◆ **ASSIGNED TASK**
The required output is every line from the one containing "The height and" through the last line of the listing below, copied exactly, pictures excluded.

◆ **DATA EXTRACTS**
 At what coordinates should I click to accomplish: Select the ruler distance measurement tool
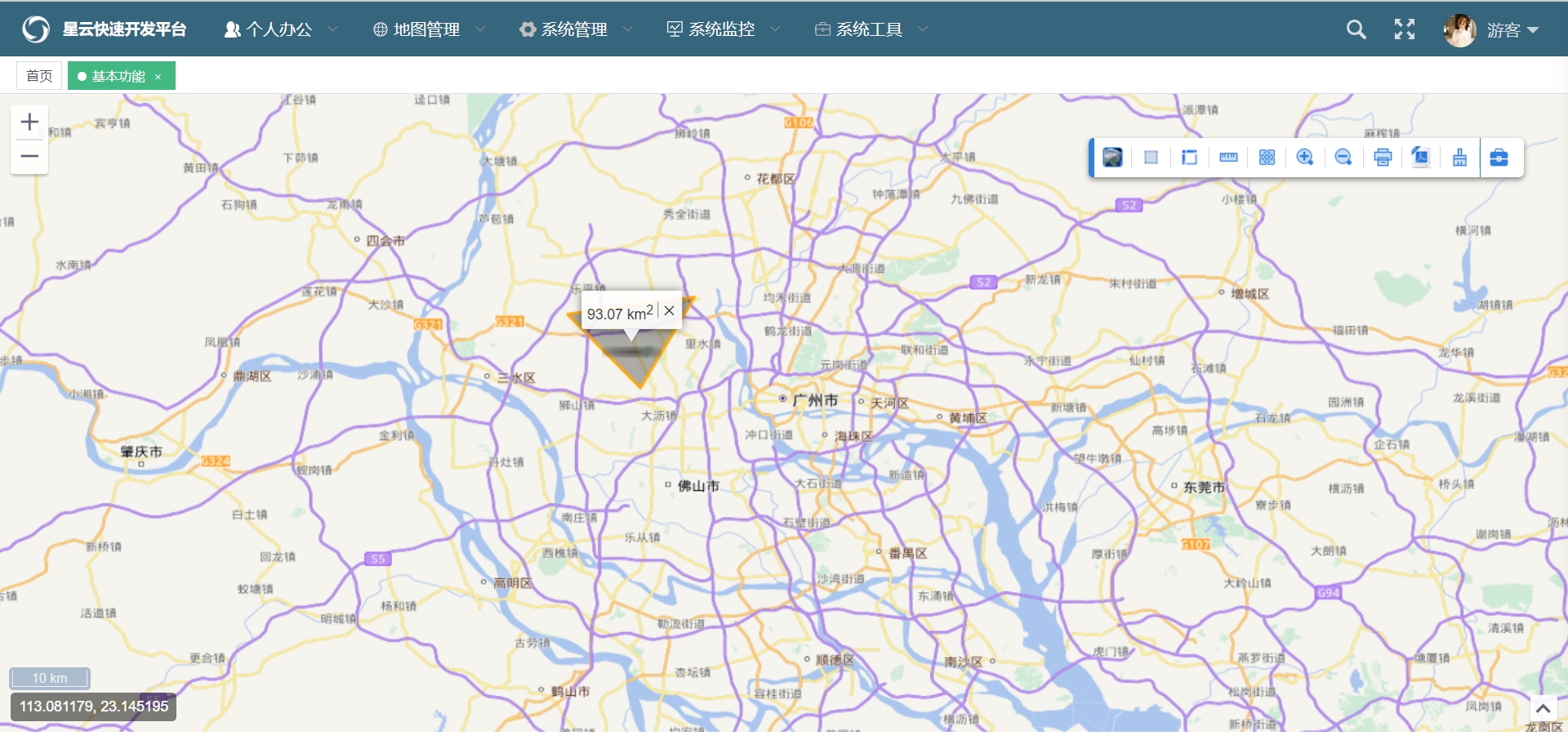pyautogui.click(x=1228, y=158)
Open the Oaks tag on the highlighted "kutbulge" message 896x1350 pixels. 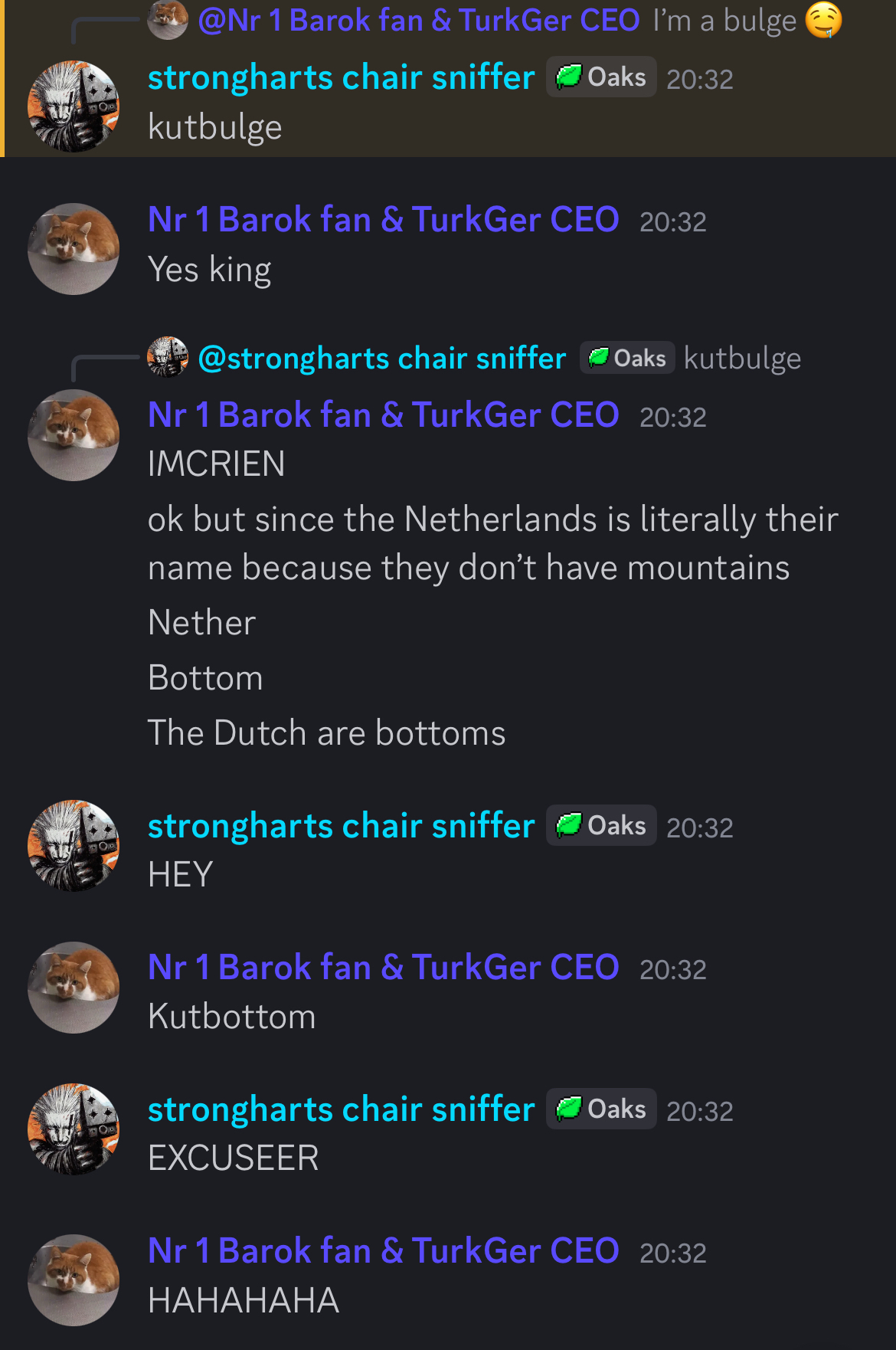click(601, 77)
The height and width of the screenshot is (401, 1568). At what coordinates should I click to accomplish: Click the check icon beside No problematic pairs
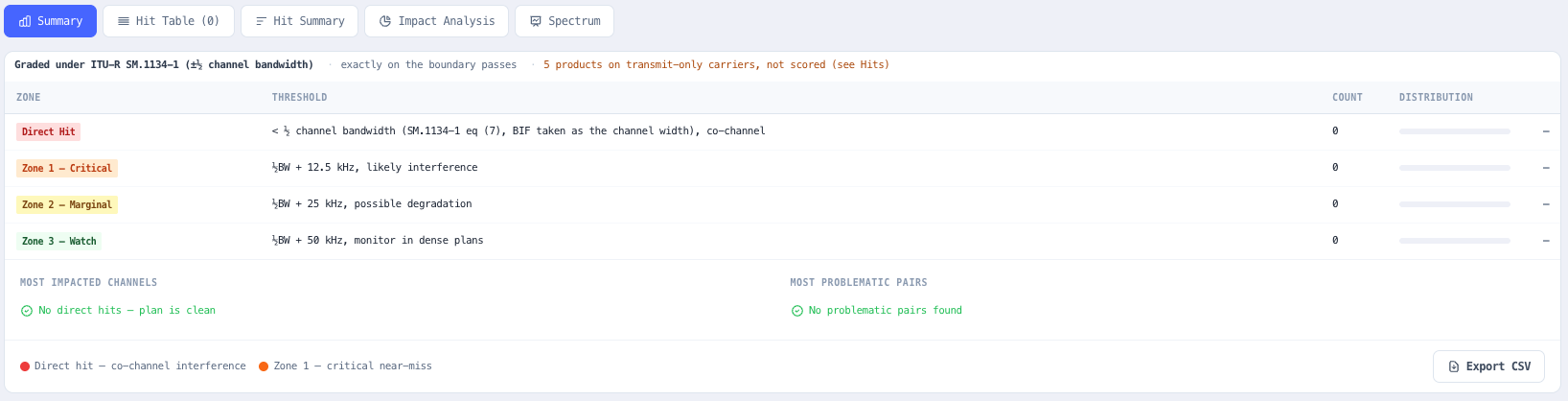797,311
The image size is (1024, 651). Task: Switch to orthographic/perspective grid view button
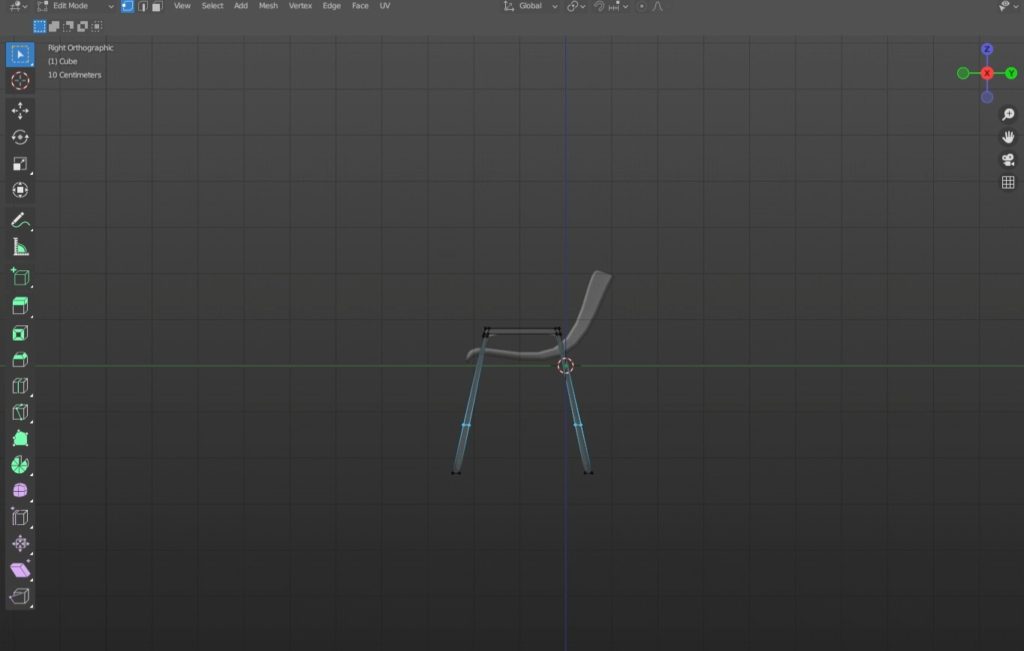[x=1008, y=182]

◆ **ANSWER TO THIS TASK**
The height and width of the screenshot is (401, 1568). At what coordinates should I click to accomplish: Click the check icon beside No problematic pairs
797,311
The image size is (1024, 651). Task: Switch to orthographic/perspective grid view button
[x=1008, y=182]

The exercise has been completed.